Dans le sous-sol de la salle du club d’Issy-Les-Moulineaux (Hauts-de-Seine), un terrain installé au centre. Musique en fond, quatre joueurs enchainent les exercices. Entrainement dirigé par Florent Riancho, coach du club. Et parmi les badistes, deux visages bien connus du milieu, Léa Palermo et Julien Maio. Anciens pensionnaires de l’INSEP, ils s’entrainent aujourd’hui dans leur club, loin de l’effervescence du centre national. Classés à la 36e place mondiale, Palermo et Maio, ce jour-là, se préparent, sans trop y penser encore aux Mondiaux de badminton qui vont se dérouler à Paris. "On espère évidemment briller. On a hâte d'y être. Je pense que ce sera particulier. Après, il faut le prendre d'un côté positif parce qu'on va avoir le public avec nous. On va sûrement avoir les familles aussi qui seront là. Donc, il va falloir réussir à gérer aussi l’enjeu", souligne Léa, 32 ans. Après deux heures d’entraînement, en détente mais avec plein de sérieux évidemment, et encore transpirants, tous les deux ont pris le temps de revenir sur les dernières années bien mouvementées.
Parce qu’aujourd’hui, Léa et Julien arborent un grand sourire, mais ils le savent, tout ce qu’ils vivent n’est que du plus. Du plus dans une carrière mouvementée. Souvent, et malheureusement, dictée par les blessures. "Il y a eu beaucoup de hauts et de bas", résume Léa Palermo. A 32 ans, la badiste, spécialiste du double mixte, a mis derrière elle de longs mois de doutes et de galère. En 2021, rupture des ligaments croisés du genou droit, puis 2023, pour son retour à la compétition, aux côtés de son partenaire dans la vie comme sur le terrain, Julien Maio, nouvel arrêt: rupture des ligaments du genou gauche cette fois. "Quand c'était très bas, pour le coup, c'était vraiment très, très bas.
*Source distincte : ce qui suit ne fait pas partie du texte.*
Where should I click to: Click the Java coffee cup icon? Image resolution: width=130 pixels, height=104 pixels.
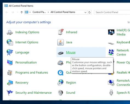pyautogui.click(x=61, y=42)
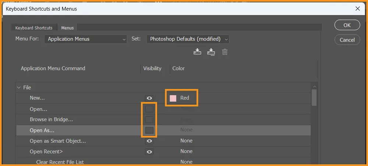Toggle visibility eye for Open Recent
Screen dimensions: 368x166
point(149,151)
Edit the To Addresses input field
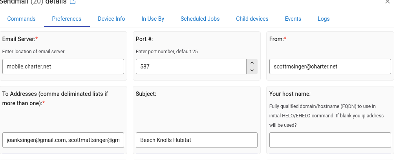Viewport: 395px width, 160px height. coord(63,140)
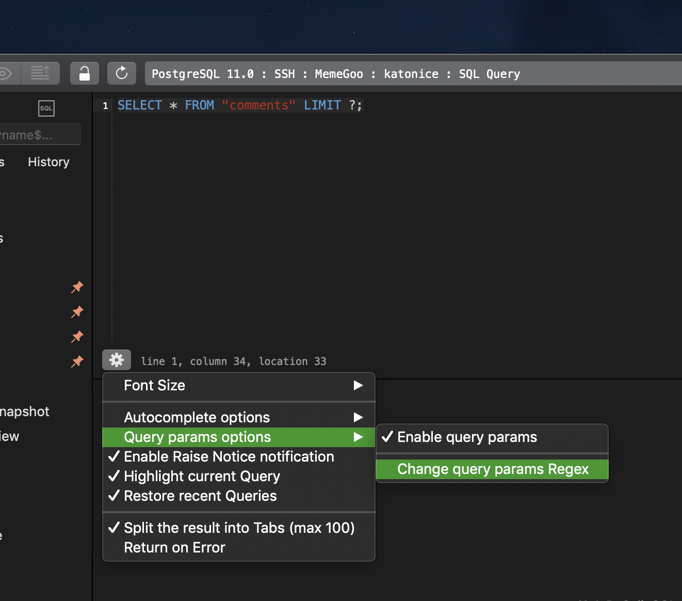
Task: Open the gear settings icon below the editor
Action: (x=116, y=360)
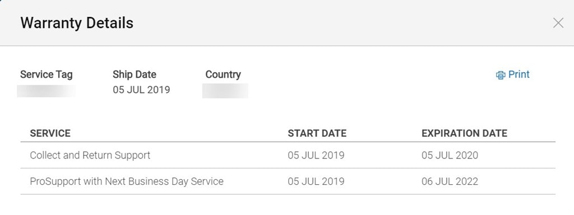The image size is (574, 215).
Task: Click the Ship Date label
Action: 135,74
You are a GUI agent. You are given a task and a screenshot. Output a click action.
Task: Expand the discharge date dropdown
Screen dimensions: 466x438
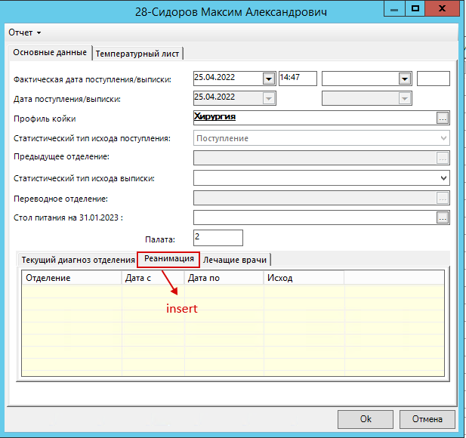[x=404, y=79]
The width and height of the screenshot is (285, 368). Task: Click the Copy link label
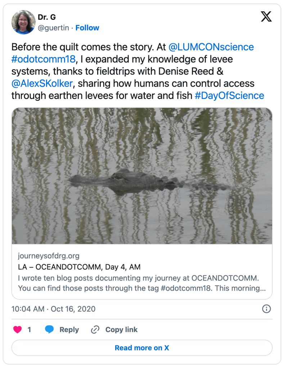(x=121, y=330)
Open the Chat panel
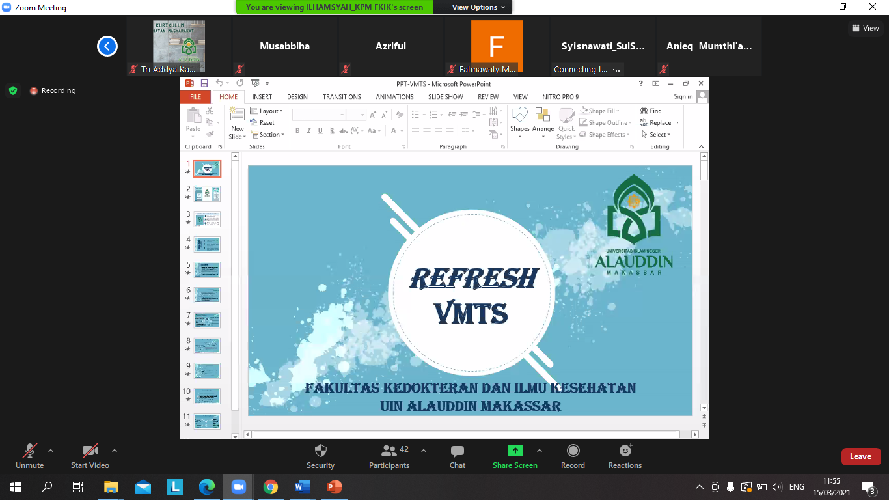Image resolution: width=889 pixels, height=500 pixels. 458,451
En termes d'émotion, en termes de projection. C’était très difficile pour moi de savoir réellement, après ce qu’il m'était arrivé, où j'allais réussir à pouvoir aller, même si j'ai toujours eu la conviction de mes capacités à revenir à un très bon niveau".
Julien, lui aussi, a vécu, par procuration, ces moments de douleurs, de doutes, de remise en question. "Je savais que je devais être là pour elle, mais il fallait aussi que je prenne soin de moi, dans le sens où, mentalement, j'étais aussi très atteint. Je suis allé voir une psy, elle m'a beaucoup aidé là-dessus. Parce qu'avant qu'elle se fasse les deux genoux, c'était moi qui étais un peu fragile. Je suis passé aussi par des blessures (épaule et genou) qui étaient un peu longues. Quand tu vis des trucs comme ça en tant que sportif et que tu reviens, tu es encore plus fort. Et je pense que c'est aussi notre grande force", relativise Julien.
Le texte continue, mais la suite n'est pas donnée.